According to the AC21 group, the best maneuver for any Monsanto foe to take right now is to simply buy insurance, suggesting that the top guns will be given the go-ahead to continue with their contested habit of near endless litigation, a practice that has a tendency to leave the little guys bankrupt and out of business — only to be bought up by the billion-dollar Monsanto corporation after their bills can’t be paid.
“In discussions on potential compensation mechanisms,” the panel writes, “the AC21 considered three types of potential mechanisms: (1) a compensation fund, which might be funded by technology providers, by farmers, or by the entire food and feed production chain; (2) a crop insurance-type mechanism, which would likely involve both public financing and farmer choice to purchase the insurance; and (3) a risk retention group, which would essentially be a self-insurance tool that could be purchased by those farmers at risk of economic losses (analogous to extant insurance mechanisms for industries like the trucking industry, private campgrounds, etc.).”

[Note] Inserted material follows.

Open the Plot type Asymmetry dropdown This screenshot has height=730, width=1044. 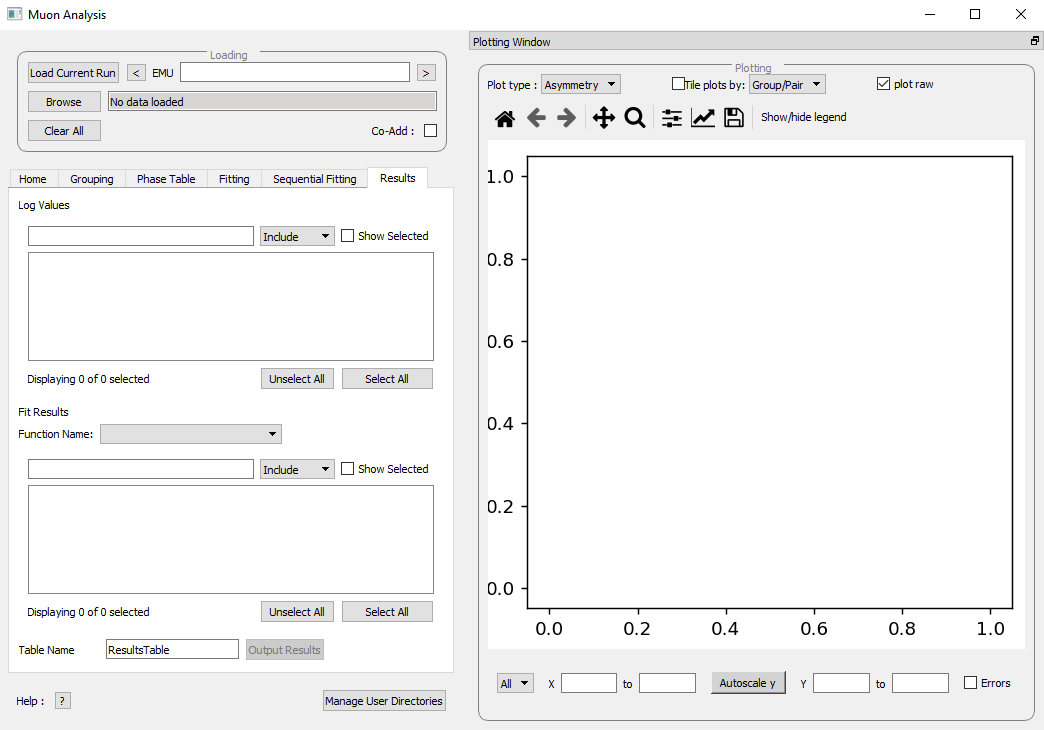pos(580,85)
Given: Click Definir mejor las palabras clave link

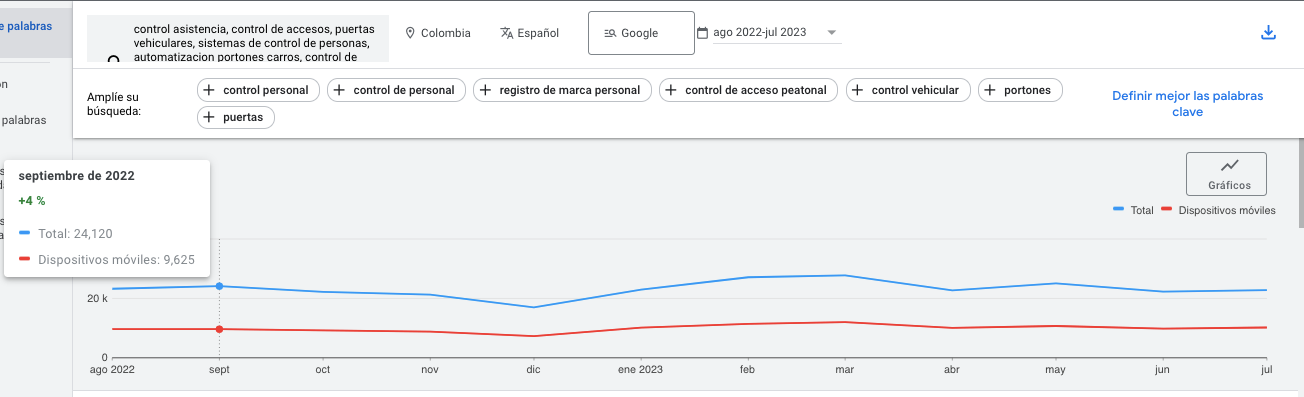Looking at the screenshot, I should point(1187,104).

“The AC21 discussed potential impacts on trade relations upon adoption of any of the three potential compensation mechanisms. The entire gamut of potential views was expressed: some members felt that establishing a compensation mechanism would send a signal to purchasers of US organic and non-GE products that there are problems in how the US produces those products, some expressed the opinion that effects would be neutral, and some felt that it would be reassuring to our trading partners in GE-sensitive markets that steps are being taken to ensure containment. All members felt, however, that if a compensation mechanism were to be instituted, that attention needed to be given to potential impacts on trade.”
In their recommendations, the panel suggests, “If the Secretary, in considering the loss data, determines that the situation warrants development of a compensation mechanism to help address such losses, the Secretary should implement such a mechanism based on a crop insurance model.”
Additionally, no real recommendations seem to be presented to farmers regularly targeted by biotech companies in court other than to invest in some solid insurance. In a statement issued Wednesday from The National Organic Coalition (NOC), the group condemns the USDA and its AC21 panel for allegedly putting little work into alleviating a big problem destroying America’s agriculturists.
“Of particular concern in the report is the recommendation that organic and non-GE conventional farmers pay for crop insurance or self-insure themselves against unwanted GE contamination,” the group writes. “NOC strongly asserts that this proposal allows USDA and the agricultural biotechnology industry to abdicate responsibility for preventing GE contamination, while making the victim of GE pollution pay for damages resulting from transgenic contamination.
“This is a completely wrong approach to tackling the GE contamination problem,” says Liana Hoodes, NOC’s executive director. “At the bare minimum, USDA must stop approving additional GE crops, and prevent GE contamination by mandating pollution prevention measures, as well as make transgenic polluters, including GE technology owners, pay for their contamination.”
Andrew Kimbrell, executive director at Center for Food Safety and a NOC member, adds that the AC21’s findings are an “ill-conceived solution of penalizing the victim is fundamentally unjust and fails to address the root cause of the problem – transgenic contamination.”
“The AC21 report takes responsibility for GE contamination prevention out of the hands of USDA and the biotech industry where it belongs and puts it squarely on the backs of organic and non-GE farmers,” Kimbrell says.
According to the lone AC21 panel member that dissented from the rest, the report as a whole does little to alleviate anything for the time being.
“Any farmer/seed grower contaminated will not want to disclose the contamination because they are illegally in possession of a patented material and could be subject to legal action for theft of intellectual property. The committee refused to ever recognize this fact,” writes Isaura Andaluz.